Mansergh (di radio): "Serahkan diri atau Surabaya akan dihancurkan. Pilihan ada di tangan kalian."
Di kediaman Bung Tomo, suasana tegang. Bung Tomo duduk, memegang mikrofon, matanya penuh kebulatan tekad. Ia menatap para pejuang di sekitarnya.
Bung Tomo (dengan suara lantang): "Lebih baik hancur daripada hidup tanpa kehormatan! Para pejuang, inilah saatnya kita berdiri teguh. Surabaya tidak akan menyerah!"
Para pejuang Indonesia yang mendengarkan radio itu saling menatap, wajah mereka penuh semangat. Mereka tahu ini adalah pertempuran hidup dan mati.

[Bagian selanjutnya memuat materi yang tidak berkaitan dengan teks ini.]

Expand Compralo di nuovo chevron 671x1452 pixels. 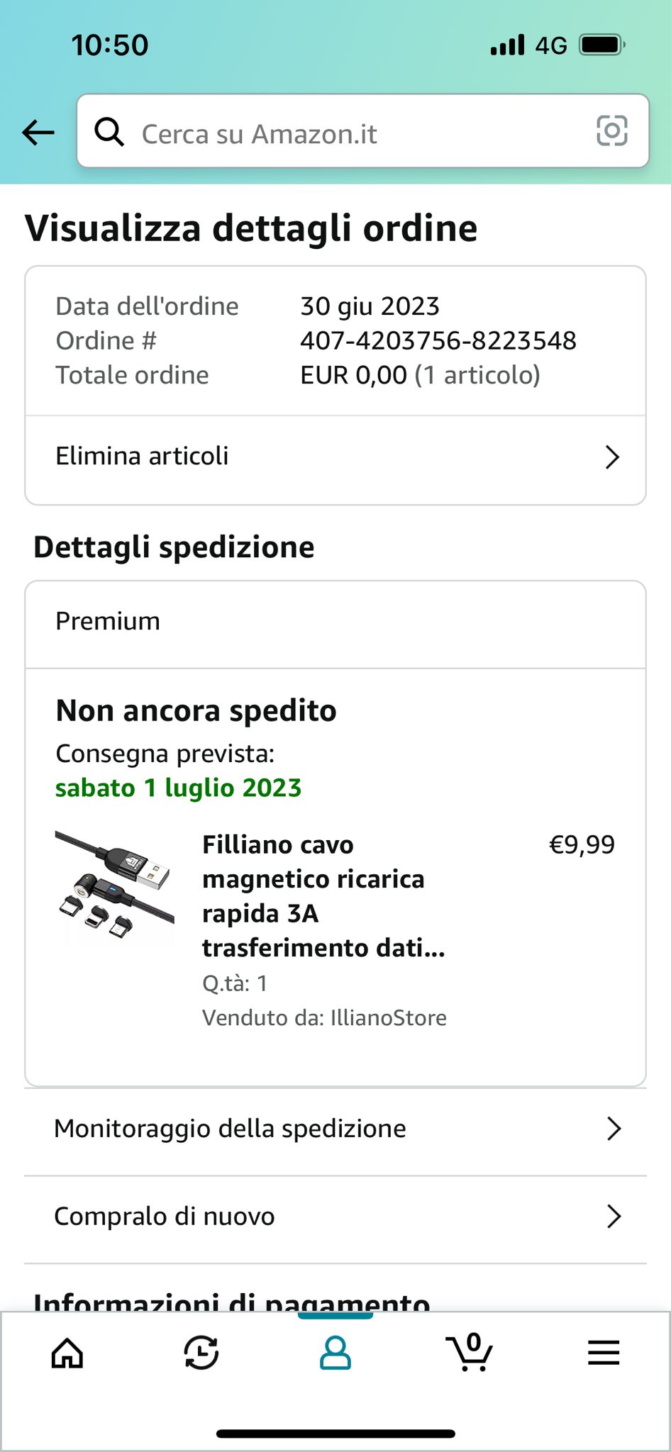tap(614, 1217)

Pemuda Indonesia (berbisik kepada rekannya): "Kita bertahan. Kita takkan menyerah."
Pagi 10 November 1945, di sudut kota, suara Bung Tomo menggelora, memompa semangat para pejuang yang masih bertahan, yang bersembunyi di balik puing-puing kota yang porak-poranda.
Bung Tomo (di radio): "Merdeka atau mati!"
Suaranya menggema, memecah kesunyian malam yang menyesakkan. Para pemuda, meskipun tahu bahwa mereka takkan kembali, maju tanpa ragu. Mereka hanya punya satu pilihan: bertarung atau mati dalam kehinaan.
Tentara Sekutu datang dengan tank-tank dan persenjataan canggih. Sementara itu, para pejuang Indonesia hanya bersenjatakan bambu runcing dan senapan tua. Suara dentuman meriam dan tembakan bergema di seluruh penjuru kota.
Pemuda Indonesia (menatap tank Sekutu): "Mereka datang dengan kekuatan besar. Tapi kita takkan mundur."
Di tengah pertempuran yang mengerikan, ada satu keyakinan yang menguat: lebih baik mati dalam perlawanan daripada hidup kembali dalam penjajahan.